Pertence ao Código Civil (DL n.º 47344/66, de 25 de Novembro)
Este artigo establece como se protegem os direitos de personalidade (como o direito à vida, à integridade física, ao bom nome, à imagem ou à privacidade) quando estão envolvidas pessoas estrangeiras ou apátridas. A regra geral é que estes direitos são regulados pela lei pessoal de cada um — ou seja, a lei do país de que é cidadão. Isto significa que uma pessoa estrangeira em Portugal tem protegidos os seus direitos de personalidade segundo a lei do seu país de origem. Contudo, há uma limitação importante: o estrangeiro ou apátrida em Portugal só pode beneficiar de formas de proteção jurídica que também existam na lei portuguesa. Por outras palavras, não pode invocar direitos ou proteções que sejam desconhecidas ou proibidas no ordenamento jurídico português, mesmo que a sua lei nacional os reconheça.
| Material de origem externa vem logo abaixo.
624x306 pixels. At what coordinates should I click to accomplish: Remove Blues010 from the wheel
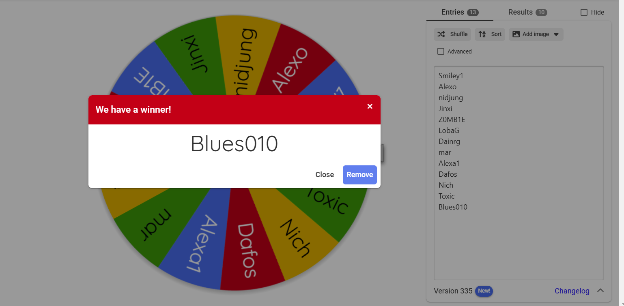point(359,175)
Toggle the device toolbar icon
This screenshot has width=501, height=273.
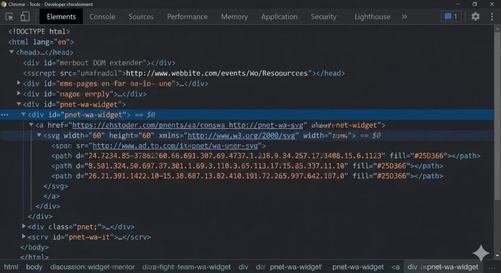click(x=25, y=16)
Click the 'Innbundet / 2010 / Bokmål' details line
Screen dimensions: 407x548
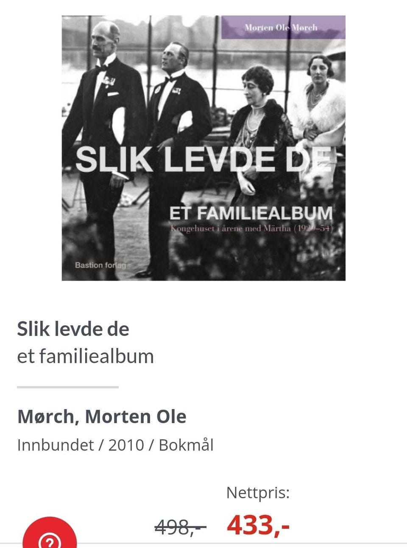[x=115, y=445]
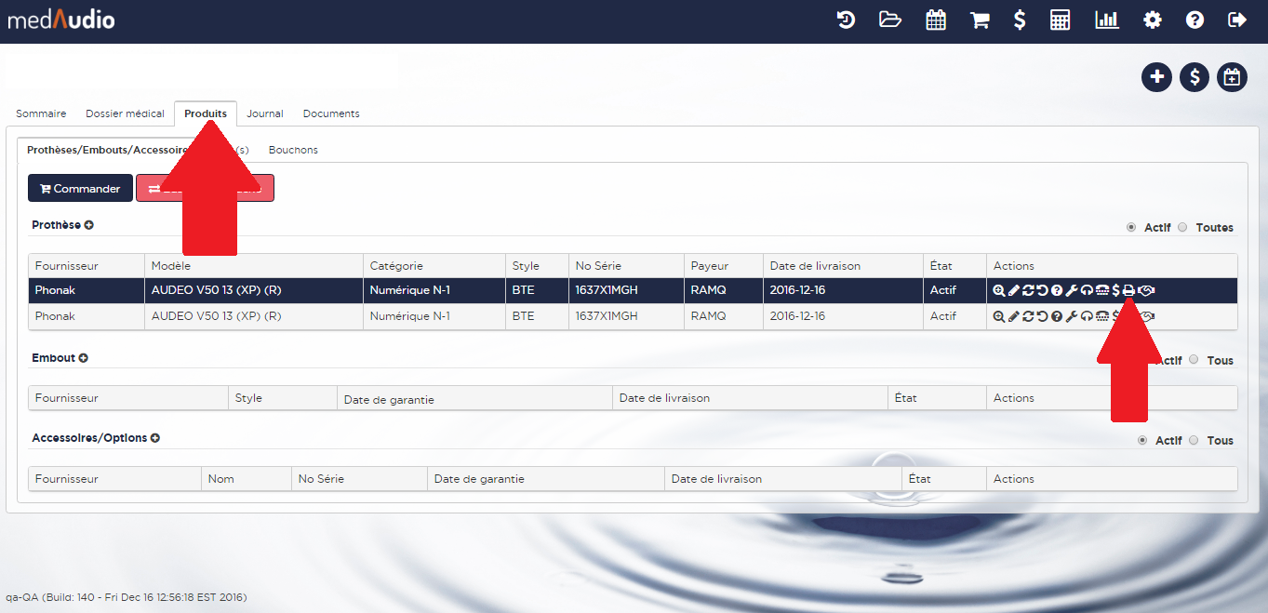Click the print icon in the highlighted Phonak row

(x=1128, y=290)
Um cidadão francês é difamado num jornal português. A questão de saber se foi violado o seu direito ao bom nome é regulada pela lei francesa. Porém, o tipo de proteção e reparação que pode obter em Portugal está limitado ao que a lei portuguesa oferece. Não pode reclamar uma forma de tutela desconhecida no direito português.
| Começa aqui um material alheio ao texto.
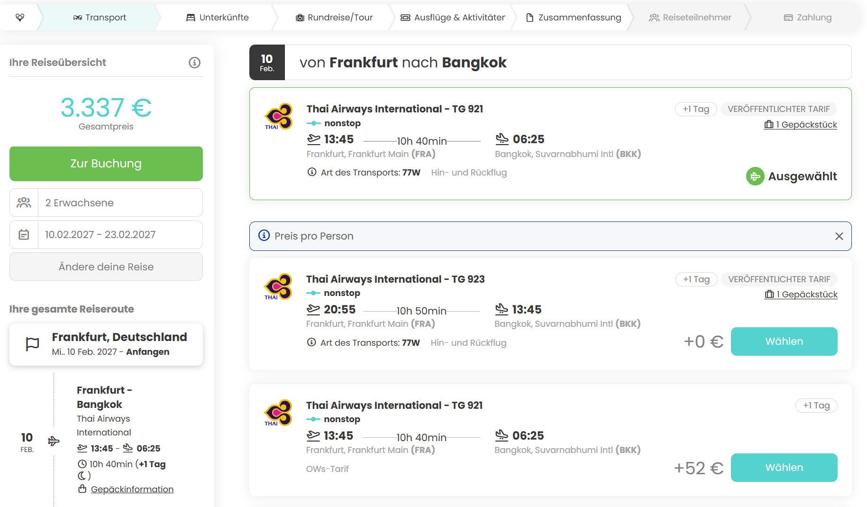This screenshot has width=867, height=507.
Task: Close the Preis pro Person notice
Action: [839, 236]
Uma pessoa apátrida residente em Portugal tem a sua fotografia divulgada sem consentimento. O direito à imagem é protegido pela lei portuguesa, que é aplicável porque a lei pessoal do apátrida não existe (não tem nacionalidade). A proteção oferecida é a que o ordenamento jurídico português prevê.
Um cidadão italiano cujos dados pessoais são tratados ilegalmente em Portugal pode invocar a sua lei nacional para a questão de fundo. Mas só consegue uma tutela que seja também reconhecida na lei portuguesa, como a destruição de dados ou indemnização por danos.